** Exercise task 1 **
Answer these questions using the Flowcore Data Pump text:
(a) Which version number does the text give for the package?
(b) What two ways to authenticate does the code comment name?
(c) In the line with "tenant: "your-tenant-name"", should the value be the tenant name or the tenant id?
** Exercise task 2 **
Carry on with the Flowcore Data Pump text, starting right after its last line.

@flowcore/data-pump

v0.16.1

Published

5 months ago

Flowcore Data Pump

0High
0Medium
0Low

jbiskur

suuunly

fjandin

Flowcore Data Pump Client

A reliable, high-performance TypeScript client for streaming and processing events from the Flowcore platform. Built for real-time event processing with automatic retry, buffering, and state management.

Simple Example Setup

import { FlowcoreDataPump } from "@flowcore/data-pump"

const dataPump = FlowcoreDataPump.create({
  // make sure that api key has sufficient IAM permissions to access streaming operations (COLLABORATOR is an example of a role that has sufficient permissions)
  // there are two ways to authenticate. API key and OIDC/Bearer token.
  auth: {
    apiKey: "your-api-key",
    apiKeyId: "your-api-key-id",
  },
  dataSource: {
    tenant: "your-tenant-name", // this should always be the tenant name, not the tenant id
    dataCore: "your-data-core", // if noTranslation is false, this should be the data core name, not the id
    flowType: "your-flow-type", // if noTranslation is false, this should be the flow type name, not the id
    eventTypes: ["event-type-1", "event-type-2", "event-type-3"], // if noTranslation is false, this should be the event type names, not the ids
  },
  noTranslation: false, // if true (the data core, flow types, and event types) names will not be translated to ids. Use this for performance reasons.

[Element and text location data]
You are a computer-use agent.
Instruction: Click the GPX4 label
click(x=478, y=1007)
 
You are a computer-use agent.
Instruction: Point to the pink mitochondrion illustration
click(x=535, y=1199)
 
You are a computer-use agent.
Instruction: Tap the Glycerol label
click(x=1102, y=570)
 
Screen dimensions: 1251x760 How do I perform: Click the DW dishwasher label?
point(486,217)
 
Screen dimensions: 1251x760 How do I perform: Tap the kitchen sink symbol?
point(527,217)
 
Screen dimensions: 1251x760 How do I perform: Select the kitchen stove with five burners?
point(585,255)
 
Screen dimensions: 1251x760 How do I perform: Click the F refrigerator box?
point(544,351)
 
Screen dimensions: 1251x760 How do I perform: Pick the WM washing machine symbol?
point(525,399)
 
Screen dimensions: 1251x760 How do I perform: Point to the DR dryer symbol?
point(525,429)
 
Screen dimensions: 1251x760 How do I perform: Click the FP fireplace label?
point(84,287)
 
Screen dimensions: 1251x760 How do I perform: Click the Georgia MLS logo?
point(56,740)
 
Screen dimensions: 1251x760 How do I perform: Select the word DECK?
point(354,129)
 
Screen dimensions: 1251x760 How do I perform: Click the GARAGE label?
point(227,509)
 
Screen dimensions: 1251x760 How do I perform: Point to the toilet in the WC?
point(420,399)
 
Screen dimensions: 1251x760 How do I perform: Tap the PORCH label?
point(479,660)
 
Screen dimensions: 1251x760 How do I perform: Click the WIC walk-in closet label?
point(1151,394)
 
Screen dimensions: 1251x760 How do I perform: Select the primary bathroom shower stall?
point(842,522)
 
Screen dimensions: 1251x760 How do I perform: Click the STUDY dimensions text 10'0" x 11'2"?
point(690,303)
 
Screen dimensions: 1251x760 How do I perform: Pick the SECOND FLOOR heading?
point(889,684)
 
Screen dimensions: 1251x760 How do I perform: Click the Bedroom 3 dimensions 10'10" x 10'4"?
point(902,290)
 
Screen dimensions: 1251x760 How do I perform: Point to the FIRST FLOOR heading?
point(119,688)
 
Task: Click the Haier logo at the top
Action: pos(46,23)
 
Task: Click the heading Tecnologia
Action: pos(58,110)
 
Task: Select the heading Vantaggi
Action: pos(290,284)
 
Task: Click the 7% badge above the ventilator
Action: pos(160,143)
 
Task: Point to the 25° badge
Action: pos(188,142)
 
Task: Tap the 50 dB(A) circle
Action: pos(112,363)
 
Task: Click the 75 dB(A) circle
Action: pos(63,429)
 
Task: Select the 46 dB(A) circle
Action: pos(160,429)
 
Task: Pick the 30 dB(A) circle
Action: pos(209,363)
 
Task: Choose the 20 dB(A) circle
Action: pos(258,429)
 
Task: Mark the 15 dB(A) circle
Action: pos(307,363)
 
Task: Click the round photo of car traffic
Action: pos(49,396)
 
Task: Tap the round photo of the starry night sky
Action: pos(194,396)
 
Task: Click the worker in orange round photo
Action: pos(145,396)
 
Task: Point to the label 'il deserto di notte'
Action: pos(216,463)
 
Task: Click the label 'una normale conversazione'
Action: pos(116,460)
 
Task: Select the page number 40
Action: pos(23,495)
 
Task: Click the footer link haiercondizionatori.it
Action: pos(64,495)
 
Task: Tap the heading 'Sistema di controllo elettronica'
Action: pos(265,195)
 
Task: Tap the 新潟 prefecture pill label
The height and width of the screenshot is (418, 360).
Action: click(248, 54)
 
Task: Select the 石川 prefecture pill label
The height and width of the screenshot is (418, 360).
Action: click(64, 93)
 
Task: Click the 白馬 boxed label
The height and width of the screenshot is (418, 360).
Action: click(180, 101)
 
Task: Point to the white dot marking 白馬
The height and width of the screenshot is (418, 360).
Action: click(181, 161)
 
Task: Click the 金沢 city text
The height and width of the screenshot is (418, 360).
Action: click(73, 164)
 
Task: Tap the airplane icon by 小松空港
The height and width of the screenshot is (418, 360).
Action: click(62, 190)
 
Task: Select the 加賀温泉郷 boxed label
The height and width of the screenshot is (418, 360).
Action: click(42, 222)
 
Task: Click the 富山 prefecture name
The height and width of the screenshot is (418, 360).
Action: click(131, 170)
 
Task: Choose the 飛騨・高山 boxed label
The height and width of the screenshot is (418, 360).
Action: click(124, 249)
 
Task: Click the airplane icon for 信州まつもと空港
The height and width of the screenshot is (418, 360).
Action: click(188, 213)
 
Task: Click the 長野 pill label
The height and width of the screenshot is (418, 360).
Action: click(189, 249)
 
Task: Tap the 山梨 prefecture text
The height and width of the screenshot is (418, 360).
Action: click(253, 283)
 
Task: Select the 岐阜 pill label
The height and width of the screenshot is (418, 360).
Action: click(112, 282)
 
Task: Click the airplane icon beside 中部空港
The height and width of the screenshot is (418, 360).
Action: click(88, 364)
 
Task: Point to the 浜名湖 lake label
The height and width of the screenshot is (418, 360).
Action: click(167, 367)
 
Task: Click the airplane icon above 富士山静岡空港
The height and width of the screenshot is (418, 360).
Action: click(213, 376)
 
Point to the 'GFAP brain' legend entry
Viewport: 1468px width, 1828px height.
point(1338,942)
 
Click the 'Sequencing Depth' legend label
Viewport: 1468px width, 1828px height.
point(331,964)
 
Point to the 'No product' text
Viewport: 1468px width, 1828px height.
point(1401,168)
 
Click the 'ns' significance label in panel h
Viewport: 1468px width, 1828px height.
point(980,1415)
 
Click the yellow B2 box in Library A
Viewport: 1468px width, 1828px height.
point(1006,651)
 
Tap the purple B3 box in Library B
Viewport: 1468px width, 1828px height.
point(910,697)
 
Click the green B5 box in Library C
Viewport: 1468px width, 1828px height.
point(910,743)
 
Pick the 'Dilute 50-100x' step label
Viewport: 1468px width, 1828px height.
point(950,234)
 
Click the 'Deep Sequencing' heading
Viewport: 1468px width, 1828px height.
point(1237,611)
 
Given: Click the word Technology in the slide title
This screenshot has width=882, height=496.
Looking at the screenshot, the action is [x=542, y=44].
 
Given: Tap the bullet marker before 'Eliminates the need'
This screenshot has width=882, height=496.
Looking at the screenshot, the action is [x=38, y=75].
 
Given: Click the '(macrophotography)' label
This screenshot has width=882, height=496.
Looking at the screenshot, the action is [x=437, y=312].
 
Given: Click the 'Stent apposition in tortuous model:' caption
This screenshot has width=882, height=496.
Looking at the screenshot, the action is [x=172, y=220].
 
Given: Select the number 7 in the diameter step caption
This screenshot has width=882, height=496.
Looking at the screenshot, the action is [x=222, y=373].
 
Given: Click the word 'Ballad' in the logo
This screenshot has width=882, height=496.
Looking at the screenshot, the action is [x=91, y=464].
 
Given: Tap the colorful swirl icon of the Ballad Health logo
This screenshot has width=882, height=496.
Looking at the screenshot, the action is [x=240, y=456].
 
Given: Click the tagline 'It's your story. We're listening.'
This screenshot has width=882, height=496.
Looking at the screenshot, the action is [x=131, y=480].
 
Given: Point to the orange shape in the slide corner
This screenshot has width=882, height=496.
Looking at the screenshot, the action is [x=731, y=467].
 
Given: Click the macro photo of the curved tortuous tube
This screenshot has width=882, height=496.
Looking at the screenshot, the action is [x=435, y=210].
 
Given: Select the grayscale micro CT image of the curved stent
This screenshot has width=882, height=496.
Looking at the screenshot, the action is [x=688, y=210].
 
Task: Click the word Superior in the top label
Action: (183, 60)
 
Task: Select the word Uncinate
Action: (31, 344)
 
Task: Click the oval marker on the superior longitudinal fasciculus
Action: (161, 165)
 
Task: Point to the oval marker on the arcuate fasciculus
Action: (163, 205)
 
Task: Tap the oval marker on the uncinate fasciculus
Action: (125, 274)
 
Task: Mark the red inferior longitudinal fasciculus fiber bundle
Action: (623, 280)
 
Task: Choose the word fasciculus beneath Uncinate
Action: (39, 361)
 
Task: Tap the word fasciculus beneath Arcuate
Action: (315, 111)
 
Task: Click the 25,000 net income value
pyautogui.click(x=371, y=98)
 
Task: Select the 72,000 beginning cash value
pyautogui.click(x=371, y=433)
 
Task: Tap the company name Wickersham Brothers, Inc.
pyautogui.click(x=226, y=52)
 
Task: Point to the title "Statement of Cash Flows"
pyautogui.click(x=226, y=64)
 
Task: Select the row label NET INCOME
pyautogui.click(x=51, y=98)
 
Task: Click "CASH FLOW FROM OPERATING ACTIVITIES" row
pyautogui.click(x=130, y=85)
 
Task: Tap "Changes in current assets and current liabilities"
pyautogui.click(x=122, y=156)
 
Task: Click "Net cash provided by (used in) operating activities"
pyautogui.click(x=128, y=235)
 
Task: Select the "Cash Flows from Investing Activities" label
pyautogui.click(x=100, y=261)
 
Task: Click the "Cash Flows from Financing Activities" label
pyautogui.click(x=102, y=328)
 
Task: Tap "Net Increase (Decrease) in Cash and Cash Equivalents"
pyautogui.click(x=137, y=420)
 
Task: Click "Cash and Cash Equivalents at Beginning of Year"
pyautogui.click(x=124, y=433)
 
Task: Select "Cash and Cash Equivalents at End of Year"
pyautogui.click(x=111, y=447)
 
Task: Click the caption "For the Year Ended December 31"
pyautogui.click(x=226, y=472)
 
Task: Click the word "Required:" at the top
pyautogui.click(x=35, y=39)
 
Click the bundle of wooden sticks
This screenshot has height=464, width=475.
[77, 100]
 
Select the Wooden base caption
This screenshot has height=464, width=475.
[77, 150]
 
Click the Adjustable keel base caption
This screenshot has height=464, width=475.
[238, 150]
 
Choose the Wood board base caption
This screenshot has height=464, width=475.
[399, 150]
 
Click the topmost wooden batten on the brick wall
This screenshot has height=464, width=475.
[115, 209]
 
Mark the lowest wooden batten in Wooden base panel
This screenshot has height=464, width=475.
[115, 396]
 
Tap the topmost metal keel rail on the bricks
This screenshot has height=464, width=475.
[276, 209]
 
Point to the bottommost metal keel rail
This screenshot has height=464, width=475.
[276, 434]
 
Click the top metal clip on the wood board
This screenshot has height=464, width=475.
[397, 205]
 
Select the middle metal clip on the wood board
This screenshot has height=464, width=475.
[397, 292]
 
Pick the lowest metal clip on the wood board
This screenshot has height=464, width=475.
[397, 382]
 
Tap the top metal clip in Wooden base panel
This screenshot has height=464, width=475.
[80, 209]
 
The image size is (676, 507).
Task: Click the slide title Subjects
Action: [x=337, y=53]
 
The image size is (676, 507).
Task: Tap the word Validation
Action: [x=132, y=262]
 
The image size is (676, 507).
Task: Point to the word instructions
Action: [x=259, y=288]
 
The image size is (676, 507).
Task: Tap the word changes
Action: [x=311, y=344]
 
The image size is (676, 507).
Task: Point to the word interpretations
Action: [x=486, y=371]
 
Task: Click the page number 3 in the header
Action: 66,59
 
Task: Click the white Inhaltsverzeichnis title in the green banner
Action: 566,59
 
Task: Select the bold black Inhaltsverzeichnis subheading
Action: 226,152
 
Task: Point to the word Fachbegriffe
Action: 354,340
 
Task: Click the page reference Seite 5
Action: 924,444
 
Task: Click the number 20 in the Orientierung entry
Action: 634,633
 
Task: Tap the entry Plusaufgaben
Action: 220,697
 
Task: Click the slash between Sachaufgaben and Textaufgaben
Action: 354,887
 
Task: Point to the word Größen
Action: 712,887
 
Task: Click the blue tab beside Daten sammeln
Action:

** Result 1 **
(a) v0.16.1
(b) API key and OIDC/Bearer token.
(c) The tenant name.

** Result 2 **
  stateManager: {
    getState: () => null, // Start in live mode
    setState: (state) => console.log("Position:", state),
  },
  processor: { // use this for automatic event lifecycle management
    handler: async (events) => {
      console.log(`Processing ${events.length} events`)
      // Your event processing logic here
    },
  },
  notifier: { type: "websocket" },

  directMode: false, // To interact with the Flowcore API more directly. This is a dedicated cluster feature.
  bufferSize: 100,
  logger: {
    debug: (msg) => console.log(`[DEBUG] ${msg}`),
    info: (msg) => console.log(`[INFO] ${msg}`),
    warn: (msg) => console.warn(`[WARN] ${msg}`),
    error: (msg) => console.error(`[ERROR] ${msg}`),
  },
})

await dataPump.start()

Installation

Node.js

npm install @flowcore/data-pump

import { FlowcoreDataPump } from "@flowcore/data-pump"

Key Concepts

Time Buckets

Events are organized in hourly time buckets using the format yyyyMMddHH0000:

20240315140000 = March 15, 2024, 14:00 (2 PM)
20240315150000 = March 15, 2024, 15:00 (3 PM)  
20240315160000 = March 15, 2024, 16:00 (4 PM)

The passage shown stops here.